**EXCERPT:**

First we get the obligatory sales pitch:

Dark matter is one of the basic constituents of the universe, five times more abundant than ordinary matter. Several astronomical measurements have corroborated the existence of dark matter, leading to a world-wide effort to observe directly dark matter particle interactions with ordinary matter in extremely sensitive detectors, which would confirm its existence and shed light on its properties.

Sure, lets start by ignoring the fact that that those "astronomical measurements" are physically incapable of distinguishing between ordinary matter and exotic forms of matter, and their infamous Bullet Cluster study was shown to be *riddled* with numerous mass estimation errors....

So what did they find?

"WIMPs did not show up in this first search with XENON1T, but we also did not expect them so soon!" says Elena Aprile, Professor at Columbia University and spokesperson of the project.

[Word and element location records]
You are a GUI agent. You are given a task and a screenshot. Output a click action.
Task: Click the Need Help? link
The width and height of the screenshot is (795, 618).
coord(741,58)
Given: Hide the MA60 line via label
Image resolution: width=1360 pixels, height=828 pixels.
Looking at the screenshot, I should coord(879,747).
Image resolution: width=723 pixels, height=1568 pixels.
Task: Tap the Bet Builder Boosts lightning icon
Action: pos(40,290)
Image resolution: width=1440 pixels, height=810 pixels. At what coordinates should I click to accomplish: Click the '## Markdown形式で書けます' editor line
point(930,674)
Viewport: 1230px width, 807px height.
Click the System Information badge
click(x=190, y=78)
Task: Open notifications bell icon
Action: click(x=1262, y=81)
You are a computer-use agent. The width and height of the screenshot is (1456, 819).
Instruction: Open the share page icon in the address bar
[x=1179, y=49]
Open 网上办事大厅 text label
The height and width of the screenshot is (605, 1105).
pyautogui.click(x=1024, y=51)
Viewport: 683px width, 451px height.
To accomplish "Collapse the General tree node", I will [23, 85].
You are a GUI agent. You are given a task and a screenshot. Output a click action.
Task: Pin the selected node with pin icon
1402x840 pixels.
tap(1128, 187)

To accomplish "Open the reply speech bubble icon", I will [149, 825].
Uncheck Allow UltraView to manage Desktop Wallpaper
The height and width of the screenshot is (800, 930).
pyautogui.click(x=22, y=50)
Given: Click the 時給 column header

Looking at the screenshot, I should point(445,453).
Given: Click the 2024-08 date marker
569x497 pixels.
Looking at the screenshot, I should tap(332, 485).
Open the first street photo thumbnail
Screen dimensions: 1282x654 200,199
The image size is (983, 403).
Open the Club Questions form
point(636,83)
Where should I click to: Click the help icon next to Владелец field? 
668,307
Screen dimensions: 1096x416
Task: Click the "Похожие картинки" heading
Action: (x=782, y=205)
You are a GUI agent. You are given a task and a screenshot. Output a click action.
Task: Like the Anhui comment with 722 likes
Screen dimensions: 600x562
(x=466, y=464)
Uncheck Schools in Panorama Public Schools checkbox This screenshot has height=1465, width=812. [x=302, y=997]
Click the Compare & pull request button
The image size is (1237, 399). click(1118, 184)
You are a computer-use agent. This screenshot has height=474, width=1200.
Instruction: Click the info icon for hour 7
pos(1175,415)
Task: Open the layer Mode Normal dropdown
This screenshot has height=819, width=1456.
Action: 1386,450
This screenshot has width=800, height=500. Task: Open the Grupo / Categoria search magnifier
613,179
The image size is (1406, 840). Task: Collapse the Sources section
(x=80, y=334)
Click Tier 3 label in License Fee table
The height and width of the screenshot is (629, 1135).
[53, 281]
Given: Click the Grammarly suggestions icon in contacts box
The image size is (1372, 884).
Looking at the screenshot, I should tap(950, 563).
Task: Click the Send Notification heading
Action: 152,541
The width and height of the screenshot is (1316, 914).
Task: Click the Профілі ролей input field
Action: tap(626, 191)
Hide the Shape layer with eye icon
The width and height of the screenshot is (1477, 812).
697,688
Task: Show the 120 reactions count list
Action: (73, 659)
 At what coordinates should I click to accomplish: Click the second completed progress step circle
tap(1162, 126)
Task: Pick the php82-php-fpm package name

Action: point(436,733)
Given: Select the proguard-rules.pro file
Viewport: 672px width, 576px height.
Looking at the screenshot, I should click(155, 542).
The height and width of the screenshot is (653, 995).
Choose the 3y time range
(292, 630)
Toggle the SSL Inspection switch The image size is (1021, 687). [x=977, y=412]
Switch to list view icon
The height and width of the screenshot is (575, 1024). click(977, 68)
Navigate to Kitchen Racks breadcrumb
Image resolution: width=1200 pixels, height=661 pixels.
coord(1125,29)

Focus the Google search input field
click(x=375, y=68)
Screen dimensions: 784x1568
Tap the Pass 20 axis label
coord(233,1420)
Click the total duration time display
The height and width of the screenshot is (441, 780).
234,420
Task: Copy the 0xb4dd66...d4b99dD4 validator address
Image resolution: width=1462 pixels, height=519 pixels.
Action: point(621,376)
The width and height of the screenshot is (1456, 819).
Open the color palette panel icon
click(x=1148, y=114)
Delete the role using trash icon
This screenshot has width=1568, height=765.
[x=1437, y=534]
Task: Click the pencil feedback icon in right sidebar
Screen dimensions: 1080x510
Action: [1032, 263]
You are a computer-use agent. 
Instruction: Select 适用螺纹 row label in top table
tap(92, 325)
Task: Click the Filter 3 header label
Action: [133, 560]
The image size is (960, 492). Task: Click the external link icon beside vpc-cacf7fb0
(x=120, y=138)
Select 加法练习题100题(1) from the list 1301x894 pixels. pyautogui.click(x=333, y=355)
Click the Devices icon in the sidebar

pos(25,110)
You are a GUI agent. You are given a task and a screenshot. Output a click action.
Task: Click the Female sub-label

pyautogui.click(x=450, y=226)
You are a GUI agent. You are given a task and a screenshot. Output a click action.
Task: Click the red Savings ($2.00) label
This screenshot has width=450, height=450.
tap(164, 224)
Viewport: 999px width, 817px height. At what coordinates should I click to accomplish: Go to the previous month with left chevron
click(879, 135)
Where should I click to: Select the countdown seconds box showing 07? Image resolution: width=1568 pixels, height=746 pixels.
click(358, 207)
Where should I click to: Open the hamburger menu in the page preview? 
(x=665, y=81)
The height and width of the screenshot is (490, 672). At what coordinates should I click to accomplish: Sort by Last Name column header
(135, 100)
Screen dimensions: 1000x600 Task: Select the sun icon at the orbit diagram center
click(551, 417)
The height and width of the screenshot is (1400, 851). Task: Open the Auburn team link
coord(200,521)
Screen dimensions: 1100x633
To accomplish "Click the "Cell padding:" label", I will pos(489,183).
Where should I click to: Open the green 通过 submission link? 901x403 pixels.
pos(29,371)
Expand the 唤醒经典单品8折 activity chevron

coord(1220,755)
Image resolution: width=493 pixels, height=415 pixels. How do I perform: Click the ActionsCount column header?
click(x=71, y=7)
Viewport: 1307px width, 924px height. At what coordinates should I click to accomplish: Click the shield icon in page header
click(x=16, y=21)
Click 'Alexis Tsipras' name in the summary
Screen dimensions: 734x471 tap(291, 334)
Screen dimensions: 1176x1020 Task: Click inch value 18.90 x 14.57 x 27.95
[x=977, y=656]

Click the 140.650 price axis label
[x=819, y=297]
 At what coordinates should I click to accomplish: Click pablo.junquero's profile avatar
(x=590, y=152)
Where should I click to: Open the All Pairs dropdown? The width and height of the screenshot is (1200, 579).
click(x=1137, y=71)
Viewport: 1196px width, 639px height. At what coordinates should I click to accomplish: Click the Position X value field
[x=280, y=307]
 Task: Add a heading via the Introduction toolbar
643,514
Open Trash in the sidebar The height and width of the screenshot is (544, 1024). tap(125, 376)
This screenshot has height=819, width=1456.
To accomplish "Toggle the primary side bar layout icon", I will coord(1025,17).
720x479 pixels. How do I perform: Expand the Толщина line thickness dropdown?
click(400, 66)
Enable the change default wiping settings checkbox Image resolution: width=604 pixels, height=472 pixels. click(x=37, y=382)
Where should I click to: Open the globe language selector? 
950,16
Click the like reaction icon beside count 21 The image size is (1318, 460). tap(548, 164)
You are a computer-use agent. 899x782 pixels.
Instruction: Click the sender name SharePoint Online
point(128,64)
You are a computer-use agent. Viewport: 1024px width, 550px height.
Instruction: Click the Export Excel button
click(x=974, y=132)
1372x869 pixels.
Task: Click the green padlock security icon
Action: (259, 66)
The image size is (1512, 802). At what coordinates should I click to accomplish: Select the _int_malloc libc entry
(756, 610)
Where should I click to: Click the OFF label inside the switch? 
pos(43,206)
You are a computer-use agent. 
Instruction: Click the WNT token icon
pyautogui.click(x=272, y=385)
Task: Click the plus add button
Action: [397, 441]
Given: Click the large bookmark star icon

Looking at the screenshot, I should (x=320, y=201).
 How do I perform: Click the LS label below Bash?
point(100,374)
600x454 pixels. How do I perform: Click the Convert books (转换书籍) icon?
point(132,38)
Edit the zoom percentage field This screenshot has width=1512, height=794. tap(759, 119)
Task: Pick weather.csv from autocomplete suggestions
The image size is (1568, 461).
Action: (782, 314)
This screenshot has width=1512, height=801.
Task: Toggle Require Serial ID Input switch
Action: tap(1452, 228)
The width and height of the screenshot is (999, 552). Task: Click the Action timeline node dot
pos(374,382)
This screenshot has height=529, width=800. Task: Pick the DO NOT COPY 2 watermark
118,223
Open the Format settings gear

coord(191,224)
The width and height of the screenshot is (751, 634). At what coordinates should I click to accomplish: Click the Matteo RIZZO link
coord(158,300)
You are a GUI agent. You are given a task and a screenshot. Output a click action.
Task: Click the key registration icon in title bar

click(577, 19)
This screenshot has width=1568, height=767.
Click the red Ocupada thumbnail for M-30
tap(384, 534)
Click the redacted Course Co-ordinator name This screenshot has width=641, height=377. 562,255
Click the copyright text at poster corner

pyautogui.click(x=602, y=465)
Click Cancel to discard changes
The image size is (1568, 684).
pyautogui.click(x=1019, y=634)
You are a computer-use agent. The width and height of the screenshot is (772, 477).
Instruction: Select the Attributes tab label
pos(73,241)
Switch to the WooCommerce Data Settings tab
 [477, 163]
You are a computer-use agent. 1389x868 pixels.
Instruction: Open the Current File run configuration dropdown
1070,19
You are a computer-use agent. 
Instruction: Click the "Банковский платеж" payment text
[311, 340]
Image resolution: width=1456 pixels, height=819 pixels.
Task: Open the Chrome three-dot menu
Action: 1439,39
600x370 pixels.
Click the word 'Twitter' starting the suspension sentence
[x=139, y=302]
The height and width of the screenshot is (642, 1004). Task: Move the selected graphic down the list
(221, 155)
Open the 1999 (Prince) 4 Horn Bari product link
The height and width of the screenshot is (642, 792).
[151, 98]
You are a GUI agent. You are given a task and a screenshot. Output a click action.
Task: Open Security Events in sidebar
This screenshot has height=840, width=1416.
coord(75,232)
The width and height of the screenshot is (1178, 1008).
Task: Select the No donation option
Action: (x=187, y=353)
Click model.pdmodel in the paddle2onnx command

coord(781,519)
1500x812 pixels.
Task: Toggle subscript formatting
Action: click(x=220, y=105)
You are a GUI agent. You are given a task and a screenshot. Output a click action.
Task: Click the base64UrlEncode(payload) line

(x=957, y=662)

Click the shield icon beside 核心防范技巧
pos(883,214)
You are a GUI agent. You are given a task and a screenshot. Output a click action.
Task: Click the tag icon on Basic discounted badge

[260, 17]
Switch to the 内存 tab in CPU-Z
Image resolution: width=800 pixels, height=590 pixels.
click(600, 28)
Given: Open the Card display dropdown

**GOAL 1:**
Answer these questions about the dark matter excerpt:
(a) According to the quoted pitch, how many times more abundant is dark matter than ordinary matter?
(b) Which study does the writer say was riddled with mass estimation errors?
(c) What positions does the excerpt give for Elena Aprile?
**GOAL 2:** Pick up the dark matter excerpt after its final sentence and continue it in the writer's skeptical voice.

**FINAL RESULT 1:**
(a) Five times.
(b) The Bullet Cluster study.
(c) Professor at Columbia University and spokesperson of the project.

**FINAL RESULT 2:**
"The best news is that the experiment continues to accumulate excellent data which will allow us to test quite soon the WIMP hypothesis in a region of mass and cross-section with normal atoms as never before. A new phase in the race to detect dark matter with ultra-low background massive detectors on Earth has just began with XENON1T. We are proud to be at the forefront of the race with this amazing detector, the first of its kind."

Their mythical WIMP is supposedly 5 times more abundant than ordinary matter, but not a single detection in a whole month's worth of data collection. Who would have guessed? :)

Don't worry though, Xenon-1T is more sensitive and many times better than it's predecessors at finding absolutely nothing. :)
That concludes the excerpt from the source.